By Andrea Barkan
This year's storybook themed Relay for Life was a fairy tale in more ways than one, right down to the happy ending.
More than 400 participants walked the track at Elmer Bankus Field for 14 hours, from Friday evening to Saturday morning, and raised more than $56,000.
"This is the biggest one we've ever had, the most we've ever raised," coordinator Sandy Harper said. "I'm just blown away."
Increased emphasis on team recruitment paid off this year, Harper said.
The money, which will be donated to the American Cancer Society, was raised through the efforts of 29 teams, representing local businesses, schools, churches and other organizations.
Team members spend months preparing for the big event with bake sales and other fundraisers, Harper said.
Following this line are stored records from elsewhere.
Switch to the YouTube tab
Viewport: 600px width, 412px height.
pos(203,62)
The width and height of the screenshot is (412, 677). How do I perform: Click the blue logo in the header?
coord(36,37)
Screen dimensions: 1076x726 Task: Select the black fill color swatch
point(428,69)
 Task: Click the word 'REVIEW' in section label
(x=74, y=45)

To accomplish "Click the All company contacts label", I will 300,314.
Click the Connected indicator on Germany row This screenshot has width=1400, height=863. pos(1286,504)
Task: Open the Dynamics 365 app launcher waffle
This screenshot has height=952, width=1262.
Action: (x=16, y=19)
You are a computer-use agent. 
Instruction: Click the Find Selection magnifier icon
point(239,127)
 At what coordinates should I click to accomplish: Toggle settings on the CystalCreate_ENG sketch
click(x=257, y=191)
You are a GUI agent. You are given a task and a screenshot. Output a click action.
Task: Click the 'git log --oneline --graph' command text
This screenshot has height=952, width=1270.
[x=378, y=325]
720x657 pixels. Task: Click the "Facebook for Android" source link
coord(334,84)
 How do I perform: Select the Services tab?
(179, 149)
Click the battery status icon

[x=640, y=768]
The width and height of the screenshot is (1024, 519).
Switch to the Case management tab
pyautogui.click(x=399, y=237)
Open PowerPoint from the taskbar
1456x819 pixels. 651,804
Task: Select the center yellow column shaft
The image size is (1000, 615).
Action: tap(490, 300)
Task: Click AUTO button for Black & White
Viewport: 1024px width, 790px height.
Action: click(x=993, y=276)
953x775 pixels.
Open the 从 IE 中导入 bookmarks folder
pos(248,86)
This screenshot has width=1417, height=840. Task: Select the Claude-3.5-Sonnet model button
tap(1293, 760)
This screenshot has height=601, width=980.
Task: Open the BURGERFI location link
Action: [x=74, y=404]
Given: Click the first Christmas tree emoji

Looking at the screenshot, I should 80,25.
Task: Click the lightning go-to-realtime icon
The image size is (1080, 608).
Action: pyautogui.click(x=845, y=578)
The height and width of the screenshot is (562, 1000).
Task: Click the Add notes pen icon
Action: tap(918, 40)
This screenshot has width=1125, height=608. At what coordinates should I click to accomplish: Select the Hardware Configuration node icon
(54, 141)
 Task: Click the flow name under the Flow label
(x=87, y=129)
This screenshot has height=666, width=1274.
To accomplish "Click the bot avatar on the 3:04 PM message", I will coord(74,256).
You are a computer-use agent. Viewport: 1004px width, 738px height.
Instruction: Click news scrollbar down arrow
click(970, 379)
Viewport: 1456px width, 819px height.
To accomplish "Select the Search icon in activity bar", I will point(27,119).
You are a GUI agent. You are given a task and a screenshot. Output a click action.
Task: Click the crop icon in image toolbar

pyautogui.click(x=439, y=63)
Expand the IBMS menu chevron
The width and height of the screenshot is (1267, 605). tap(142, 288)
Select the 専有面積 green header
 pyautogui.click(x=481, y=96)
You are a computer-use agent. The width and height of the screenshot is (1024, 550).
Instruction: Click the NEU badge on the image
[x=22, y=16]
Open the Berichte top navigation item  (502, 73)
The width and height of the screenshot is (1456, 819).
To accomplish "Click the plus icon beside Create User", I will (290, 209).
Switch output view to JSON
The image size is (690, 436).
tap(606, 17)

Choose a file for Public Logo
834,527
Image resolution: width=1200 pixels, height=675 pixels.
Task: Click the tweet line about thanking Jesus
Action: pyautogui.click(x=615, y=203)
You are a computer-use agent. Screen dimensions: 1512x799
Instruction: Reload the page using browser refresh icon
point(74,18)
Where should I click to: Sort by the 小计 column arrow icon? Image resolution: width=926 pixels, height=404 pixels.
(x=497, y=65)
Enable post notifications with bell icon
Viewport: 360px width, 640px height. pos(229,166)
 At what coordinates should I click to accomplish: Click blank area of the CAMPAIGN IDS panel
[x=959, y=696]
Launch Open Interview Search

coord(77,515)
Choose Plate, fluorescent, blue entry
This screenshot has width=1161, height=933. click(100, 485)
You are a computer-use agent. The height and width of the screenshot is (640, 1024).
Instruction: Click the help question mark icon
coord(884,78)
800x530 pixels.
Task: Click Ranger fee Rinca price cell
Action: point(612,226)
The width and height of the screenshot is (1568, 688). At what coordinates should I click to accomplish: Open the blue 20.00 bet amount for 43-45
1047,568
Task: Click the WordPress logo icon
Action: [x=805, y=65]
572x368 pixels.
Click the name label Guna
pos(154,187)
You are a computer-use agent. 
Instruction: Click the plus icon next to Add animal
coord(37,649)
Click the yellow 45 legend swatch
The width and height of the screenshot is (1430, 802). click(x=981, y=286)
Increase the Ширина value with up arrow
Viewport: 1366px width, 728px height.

"We want to be a community that takes up the fight, and we've done that," she said.
Luminarias white paper bags illuminated by a candle within and dedicated to someone who's had cancer also raise money.
Betty Bezzerides, co-director of the luminarias project, said 706 bags were purchased this year, usually for a minimum donation of $5 each.
Harper said for her the luminaria ceremony is the most moving part of Relay for Life.
"They represent survivors and they represent those who've passed on," Harper said.
Hundreds of luminarias lined the track at Elmer Bankus Field, each adorned with a tag bearing the name of the honoree.
The sand-filled bags glowed gold and bright once organizers turned off the outdoor field lights at 10 p.m.
After a speech from Diane Cavaness that included brief anecdotes about community members taken by cancer, participants walked the track with lit candles.
Earlier Friday evening, cancer survivors kicked off the relay with the first lap at 6:30 p.m.
Cavaness said during the opening ceremony that participants walk to show solidarity for those with cancer.
"People who have cancer never get off the track," she said.
Bethany Thompson, a breast cancer survivor, was introduced as this year's grand marshal.
"I never expected to be up here," Thompson, who was diagnosed in 2003, told the audience.
"It has been an arduous journey," she said. "However, there have been positive things that have come out of the tragedy."
She said reading Lance Armstrong's book about cancer survival made her realize survivors should not be embarrassed by their former illness, but celebrate their triumph.
"We went through a really hard time and now we should be proud of it," Thompson said.
Harper said Relay for Life donations may be made through Aug. 31. Send checks to Harper at 98004 Hall Way, Brookings, OR 97415.